Чем Вы лучше Пастернака? Ваш герой Мелихов тот же прототип Доктора Живаго. Ваш Мелехов шатается от красных к белым и обратно, хотя он сам человек из народа. Доктор Живаго — интеллигент, и сам Бог велел то быть в восторге от красных, а потом ему становилось жаль белых. Вы поймите, что это очень близко, но Вам все разрешено, потому что Вы коммунист, а роман Пастернака называют клеветническим, потому что ему было не разрешено… Надо сказать, что я отнюдь не против „Тихого Дона“, но весь Ваш роман держится только на неустойчивом Мелихове. Не будь его, мухи бы дохли от скуки…»
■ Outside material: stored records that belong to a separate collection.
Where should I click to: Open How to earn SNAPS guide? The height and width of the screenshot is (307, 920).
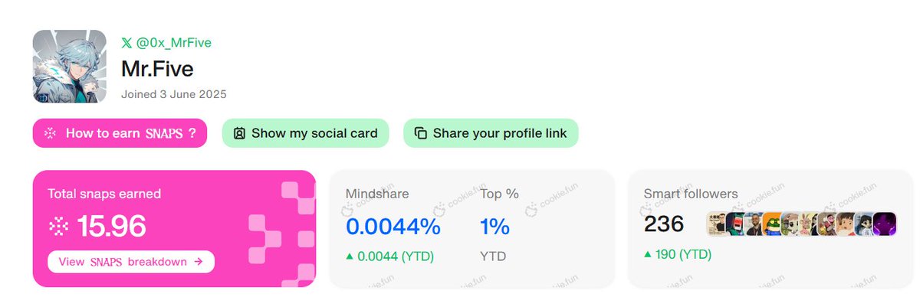click(120, 133)
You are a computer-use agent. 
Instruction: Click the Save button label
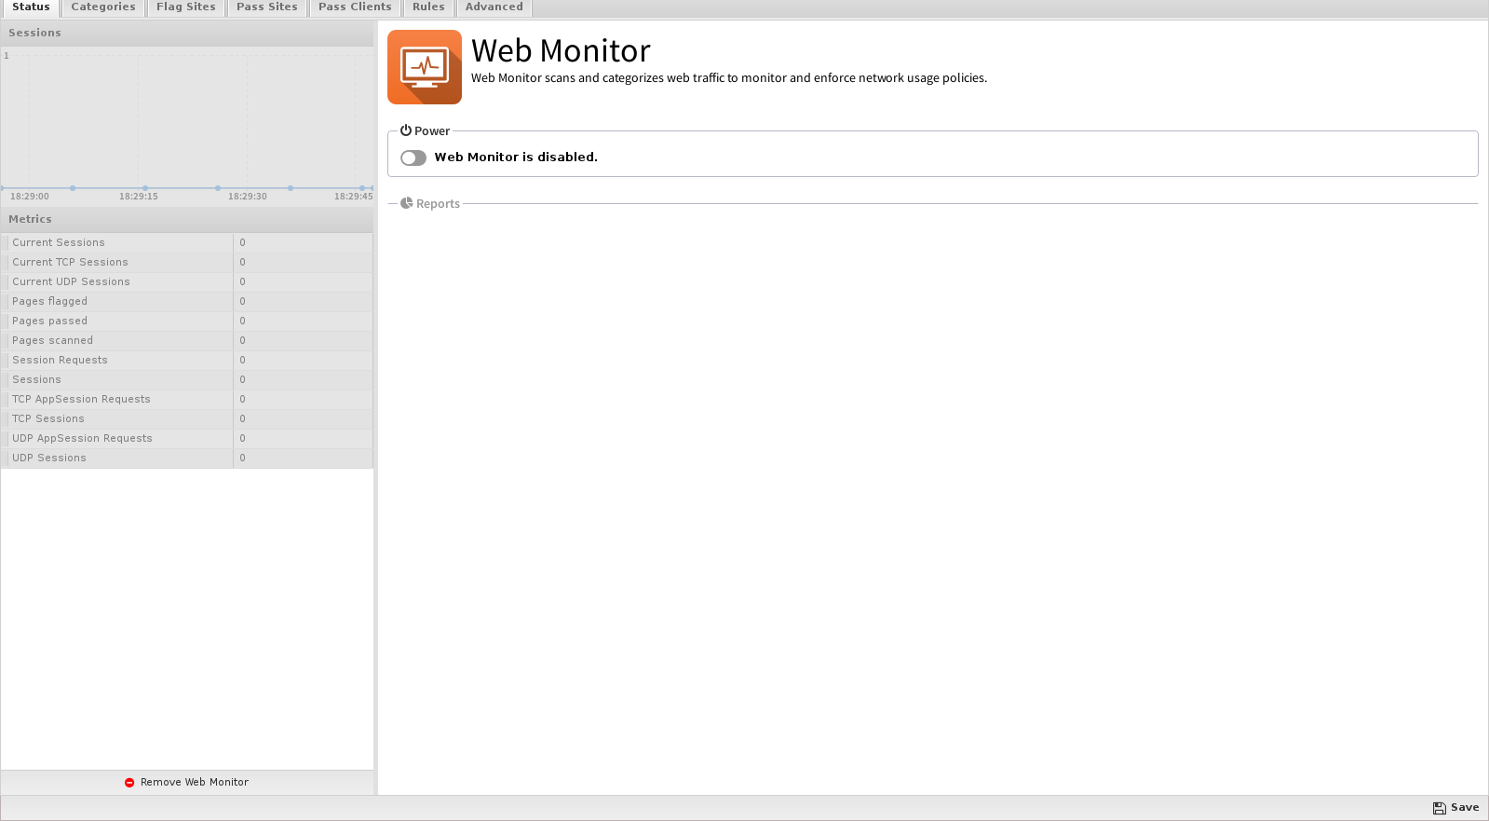click(1464, 808)
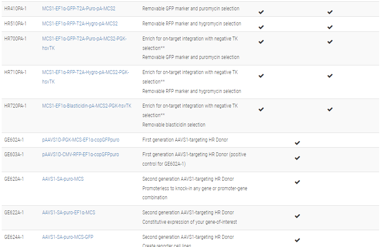Open the MCS1-EF1α-RFP-T2A-Hygro-pA-MCS2 product link

(x=80, y=24)
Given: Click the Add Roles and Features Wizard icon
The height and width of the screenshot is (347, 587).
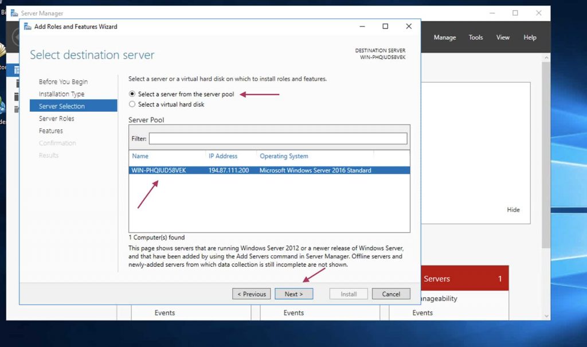Looking at the screenshot, I should 27,26.
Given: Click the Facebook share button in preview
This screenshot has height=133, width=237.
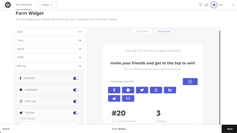Looking at the screenshot, I should 114,90.
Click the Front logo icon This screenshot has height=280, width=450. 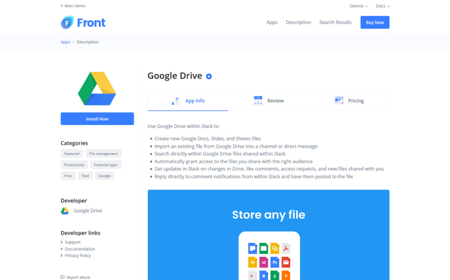click(x=67, y=23)
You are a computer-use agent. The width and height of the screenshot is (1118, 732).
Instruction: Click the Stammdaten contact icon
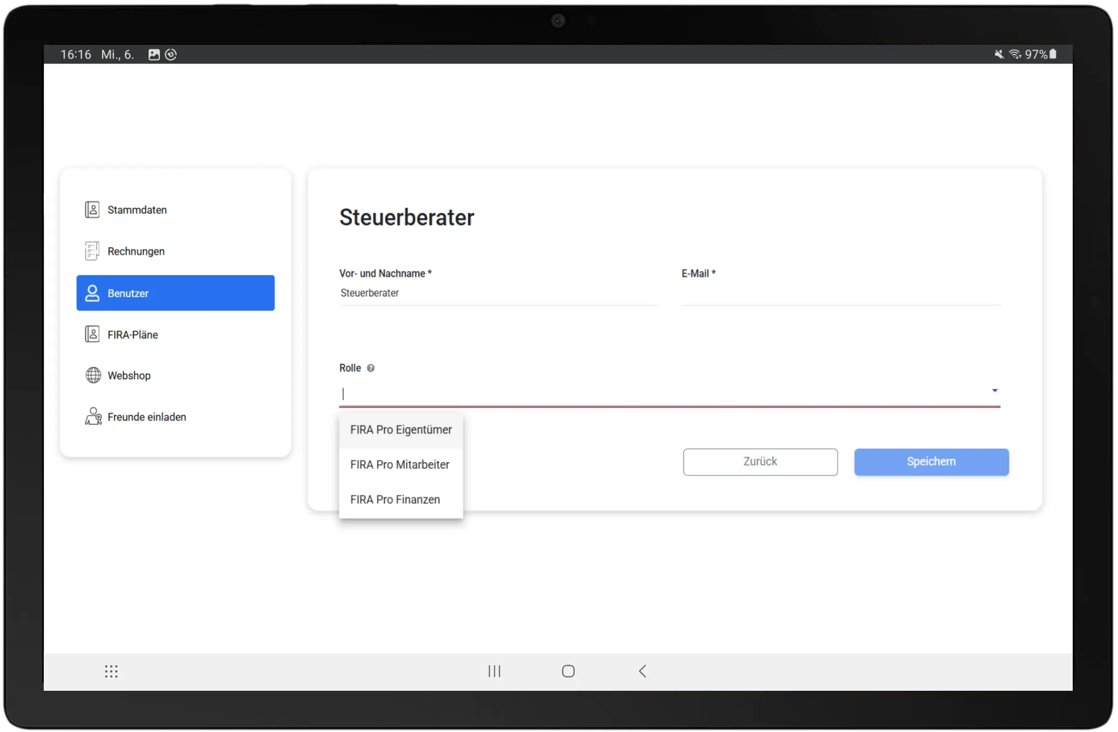92,210
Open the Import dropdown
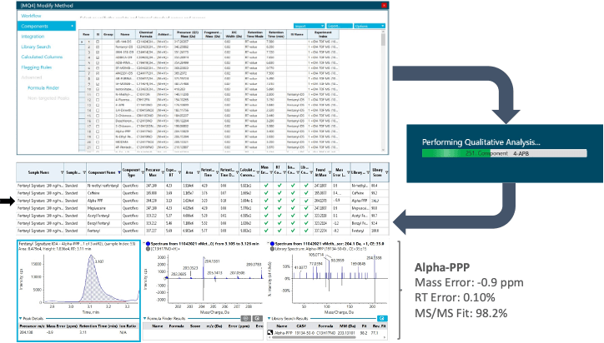604x343 pixels. click(308, 25)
У нее было свое мнение о романе «Доктор Живаго», и она отстаивала его, отчаянно споря с друзьями. Так, в мемуарах она описывает свой разговор с семьей актера Бориса Ливанова: «Несмотря на суровую критику Ливановых, я стала с ними спорить и доказывать, что в романе есть замечательные места. Ливанова сказала, что я слишком смело беру на себя оценки. Я рассмеялась и ответила: по-моему, вообще было большой смелостью с моей стороны выйти за него замуж и прожить с ним тридцать лет. Некоторые удивились, что Лара — блондинка с серыми глазами, намекая на ее сходство с Ивинской. Но я была уверена, что от этой дамы он взял только наружность, а судьба и характер списаны с меня буквально до мельчайших подробностей».
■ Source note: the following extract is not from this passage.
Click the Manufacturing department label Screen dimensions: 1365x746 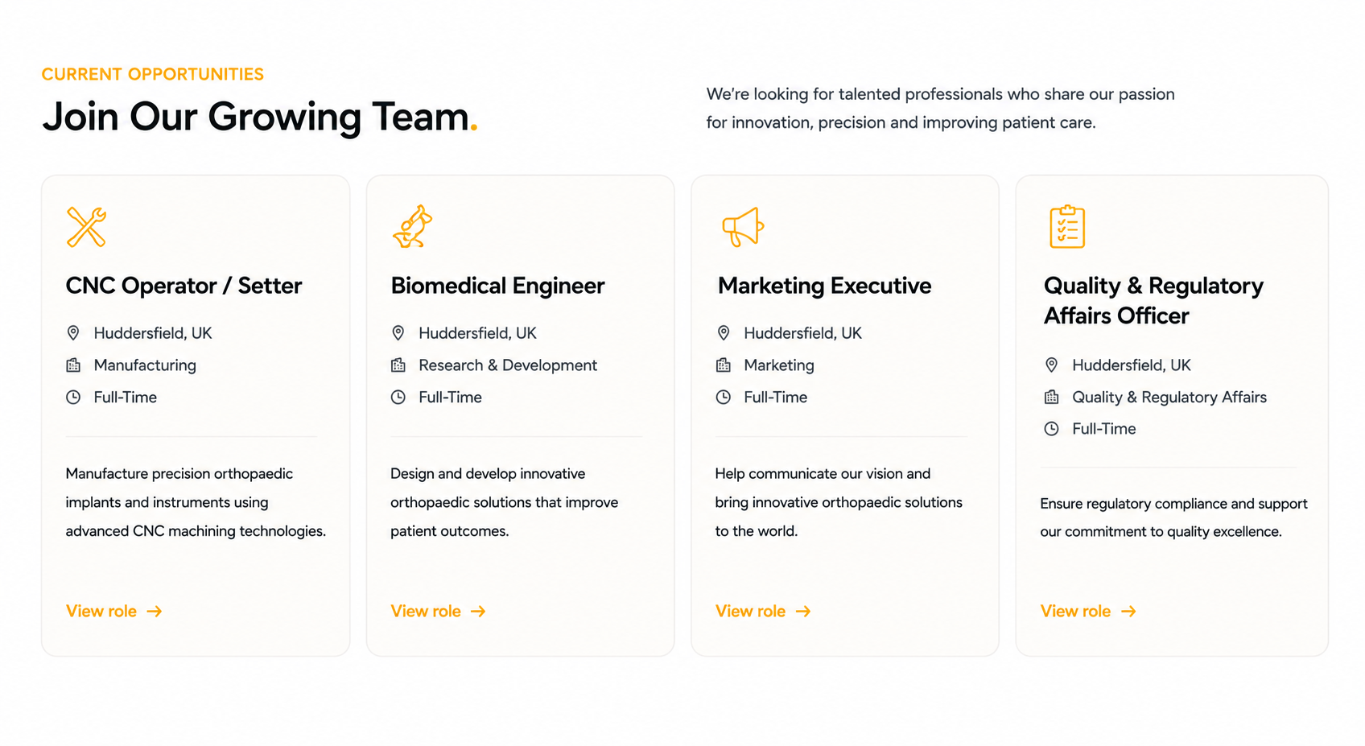click(x=145, y=365)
* * * Главный герой этой книги, повторюсь, Святослав Тих-тер. Но не только. В зону его света (недаром близкие называли его Светиком) попали самые большие личности ушедшего столетия. И настоящую главу, посвященную воспоминаниям о Борисе Леонидовиче и Зинаиде Николаевне, просто так закончить не получается.
Ибо в Грузии, благословенном месте, которое обожали все персонажи этой главы, мне довелось оказаться в доме знаменитого художника Ладо Гудиашвили, в котором бывали и Рихтер, и Пастернак.
Чукуртма — именно так назвал свою единственную дочь Гудиашвили (в переводе с грузинского это слово обозначает «узор») — хорошо знала и Святослава Теофиловича, и Бориса Леонидовича. Мало того, великий поэт был увлечен ею.
Конечно же, оказавшись в доме Гудиашвили, я не мог не обратиться к Чукуртме с просьбой рассказать о Рихтере и Пастернаке.
И если о музыканте она вспомнила не так много («Когда он садился к инструменту, то возникало ощущение, что он сейчас придвинет рояль к себе и положит его на колени»), то о Борисе Леонидовиче поведала целую историю.
* * * «Помню ли я первое впечатление о Борисе Пастернаке? — рассказывала мне Чукуртма Гудиашвили. — Как можно его забыть? Но я не могу сказать, что запомнила момент — „вот, я его увидела“. Такого не было. Я все время помню, что он бывал здесь. Помню, какие вечера были в Доме писателей, какая дружба была с русскими поэтами. Помню, как потом они приходили сюда, как обсуждали свои стихи. Помню, как Коле Тихонову Борис Леонидович крикнул: „Коля, это было тогда, когда ты был поэтом!“ Папа многое рассказывал. И эта среда меня окружала.
Все были вместе. Настоящее тянулось друг к другу. Борис Леонидович ведь все свои жуткие годы провел в Грузии.
Было ли нам его жалко? Так нельзя говорить о Пастернаке. Точнее будет сказать, что мы боялись за него. А как можно жалеть гения? Он был блистательным переводчиком — как он Гете перевел, как он грузинскую поэзию перевел! Я уже и не знаю, кто лучше, — он или Бараташвили.
Из Москвы он все время нам писал, потом приезжал в Тбилиси, мы его встречали.
Благополучно у него в жизни никогда не было. Но тем не менее он был, безусловно, счастливым человеком. Хотя его все время прорабатывали, ругали, выходили статьи, что он тормозит развитие поэзии. Уже и не помню сейчас все эти страшные слова. Это тоже был ужас. Сегодня это уже история литературы, а тогда было страшной реальностью.
Был ли он веселым? Он был… Его часто сравнивают с арабским скакуном, в нем была его сила, скулы такие. Он был уверен в настоящем. Знал, как земля произошла, что такое солнце. Помните, стихотворение „Гамлет“?
Гул затих. Я вышел на подмостки. Прислонясь к дверному косяку, Я ловлю в далеком отголоске, Что случится на моем веку.